Richard Gonzales

Richard Gonzales is NPR's National Desk Correspondent based in San Francisco. Along with covering the daily news of region, Gonzales' reporting has included medical marijuana, gay marriage, drive-by shootings, Jerry Brown, Willie Brown, the U.S. Ninth Circuit, the California State Supreme Court and any other legal, political, or social development occurring in Northern California relevant to the rest of the country.

Gonzales joined NPR in May 1986. He covered the U.S. State Department during the Iran-Contra Affair and the fall of apartheid in South Africa. Four years later, he assumed the post of White House Correspondent and reported on the prelude to the Gulf War and President George W. Bush's unsuccessful re-election bid. Gonzales covered the U.S. Congress for NPR from 1993-94, focusing on NAFTA and immigration and welfare reform.

In September 1995, Gonzales moved to his current position after spending a year as a John S. Knight Fellow Journalism at Stanford University.

In 2009, Gonzales won the Broadcast Journalism Award from the American Academy of Orthopedic Surgeons. He also received the PASS Award in 2004 and 2005 from the National Council on Crime and Delinquency for reports on California's juvenile and adult criminal justice systems.

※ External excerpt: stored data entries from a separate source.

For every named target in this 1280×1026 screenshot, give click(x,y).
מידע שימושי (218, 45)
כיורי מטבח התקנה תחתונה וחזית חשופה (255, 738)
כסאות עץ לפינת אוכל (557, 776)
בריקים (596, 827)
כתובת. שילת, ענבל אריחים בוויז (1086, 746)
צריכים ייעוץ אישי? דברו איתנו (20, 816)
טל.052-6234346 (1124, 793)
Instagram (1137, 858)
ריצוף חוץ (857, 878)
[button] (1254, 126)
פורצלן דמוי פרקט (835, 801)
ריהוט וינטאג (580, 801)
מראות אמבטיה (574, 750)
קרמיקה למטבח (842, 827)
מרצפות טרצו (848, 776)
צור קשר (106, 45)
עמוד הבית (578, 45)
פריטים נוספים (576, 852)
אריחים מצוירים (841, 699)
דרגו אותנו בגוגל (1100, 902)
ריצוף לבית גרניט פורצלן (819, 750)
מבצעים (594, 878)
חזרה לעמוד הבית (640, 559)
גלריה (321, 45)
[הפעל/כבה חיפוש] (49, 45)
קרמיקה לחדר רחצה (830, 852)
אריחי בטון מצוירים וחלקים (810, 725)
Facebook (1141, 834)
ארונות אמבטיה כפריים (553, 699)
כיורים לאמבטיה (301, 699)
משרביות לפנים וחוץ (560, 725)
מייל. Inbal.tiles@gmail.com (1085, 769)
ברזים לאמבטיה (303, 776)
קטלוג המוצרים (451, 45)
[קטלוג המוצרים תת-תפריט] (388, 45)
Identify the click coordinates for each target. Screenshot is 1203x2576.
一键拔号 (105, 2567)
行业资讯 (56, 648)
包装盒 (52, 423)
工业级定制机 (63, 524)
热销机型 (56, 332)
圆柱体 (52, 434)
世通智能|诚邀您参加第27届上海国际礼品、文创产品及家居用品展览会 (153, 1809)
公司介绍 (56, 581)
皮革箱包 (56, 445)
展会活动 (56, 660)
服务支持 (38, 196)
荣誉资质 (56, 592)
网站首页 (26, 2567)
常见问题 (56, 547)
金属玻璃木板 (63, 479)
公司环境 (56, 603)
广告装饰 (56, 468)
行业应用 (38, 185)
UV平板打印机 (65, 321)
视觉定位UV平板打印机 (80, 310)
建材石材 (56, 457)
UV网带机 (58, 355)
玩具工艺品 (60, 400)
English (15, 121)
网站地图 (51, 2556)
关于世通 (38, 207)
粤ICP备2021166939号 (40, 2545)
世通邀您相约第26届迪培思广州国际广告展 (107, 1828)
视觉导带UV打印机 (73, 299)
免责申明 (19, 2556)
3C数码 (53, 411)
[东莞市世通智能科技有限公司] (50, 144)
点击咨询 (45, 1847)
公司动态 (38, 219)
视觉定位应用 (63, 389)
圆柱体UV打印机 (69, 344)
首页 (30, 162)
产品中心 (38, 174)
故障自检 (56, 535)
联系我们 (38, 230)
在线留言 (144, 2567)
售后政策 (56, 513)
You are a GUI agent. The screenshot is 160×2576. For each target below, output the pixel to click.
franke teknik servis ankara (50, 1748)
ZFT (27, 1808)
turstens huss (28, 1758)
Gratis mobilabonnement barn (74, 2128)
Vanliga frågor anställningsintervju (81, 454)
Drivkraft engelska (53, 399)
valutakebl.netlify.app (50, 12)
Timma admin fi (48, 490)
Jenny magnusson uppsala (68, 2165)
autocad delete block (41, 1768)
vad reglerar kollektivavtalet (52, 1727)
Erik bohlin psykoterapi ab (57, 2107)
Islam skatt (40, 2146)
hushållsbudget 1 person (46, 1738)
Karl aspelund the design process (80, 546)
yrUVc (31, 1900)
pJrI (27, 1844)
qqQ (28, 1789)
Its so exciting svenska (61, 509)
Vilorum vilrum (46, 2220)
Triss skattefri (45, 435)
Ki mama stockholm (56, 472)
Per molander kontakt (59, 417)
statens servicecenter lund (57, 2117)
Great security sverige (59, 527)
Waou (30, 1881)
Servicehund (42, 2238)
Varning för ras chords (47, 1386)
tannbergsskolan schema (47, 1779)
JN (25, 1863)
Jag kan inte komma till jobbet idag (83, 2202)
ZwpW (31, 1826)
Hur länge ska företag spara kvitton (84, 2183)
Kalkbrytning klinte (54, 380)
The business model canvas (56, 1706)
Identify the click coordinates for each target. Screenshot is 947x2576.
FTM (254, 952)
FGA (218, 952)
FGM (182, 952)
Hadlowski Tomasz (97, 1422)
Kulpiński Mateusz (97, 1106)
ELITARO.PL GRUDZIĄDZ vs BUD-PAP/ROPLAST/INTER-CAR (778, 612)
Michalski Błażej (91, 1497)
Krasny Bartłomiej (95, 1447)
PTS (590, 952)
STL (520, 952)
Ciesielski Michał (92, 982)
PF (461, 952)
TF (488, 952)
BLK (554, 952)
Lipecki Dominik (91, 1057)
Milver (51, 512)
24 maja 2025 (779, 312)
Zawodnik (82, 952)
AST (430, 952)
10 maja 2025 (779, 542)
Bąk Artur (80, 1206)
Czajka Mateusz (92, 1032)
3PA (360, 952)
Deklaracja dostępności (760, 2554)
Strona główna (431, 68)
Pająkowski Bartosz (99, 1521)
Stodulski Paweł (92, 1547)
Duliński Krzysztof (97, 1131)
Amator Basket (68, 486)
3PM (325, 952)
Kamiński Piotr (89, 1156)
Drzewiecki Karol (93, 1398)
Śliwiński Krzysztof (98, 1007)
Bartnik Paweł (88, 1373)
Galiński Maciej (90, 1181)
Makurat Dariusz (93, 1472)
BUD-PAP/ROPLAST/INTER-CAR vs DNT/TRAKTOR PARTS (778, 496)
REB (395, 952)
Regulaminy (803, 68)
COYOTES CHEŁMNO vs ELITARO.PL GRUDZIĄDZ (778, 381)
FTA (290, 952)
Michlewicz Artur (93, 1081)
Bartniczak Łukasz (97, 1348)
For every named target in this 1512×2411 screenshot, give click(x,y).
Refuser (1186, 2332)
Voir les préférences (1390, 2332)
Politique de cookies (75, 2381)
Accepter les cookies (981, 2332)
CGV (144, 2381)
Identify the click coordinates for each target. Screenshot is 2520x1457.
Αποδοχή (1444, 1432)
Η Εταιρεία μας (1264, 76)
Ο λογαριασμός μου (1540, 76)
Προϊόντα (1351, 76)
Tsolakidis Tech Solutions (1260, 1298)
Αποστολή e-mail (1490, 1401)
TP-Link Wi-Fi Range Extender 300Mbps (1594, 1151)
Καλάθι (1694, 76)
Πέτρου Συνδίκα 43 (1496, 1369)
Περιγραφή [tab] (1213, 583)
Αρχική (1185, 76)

Prior to NPR, Gonzales was a freelance producer at public television station KQED in San Francisco. From 1979 to 1985, he held positions as a reporter, producer, and later, public affairs director at KPFA, a radio station in Berkeley, CA.

Gonzales graduated from Harvard College with a bachelor's degree in psychology and social relations. He is a co-founder of Familias Unidas, a bi-lingual social services program in his hometown of Richmond, California.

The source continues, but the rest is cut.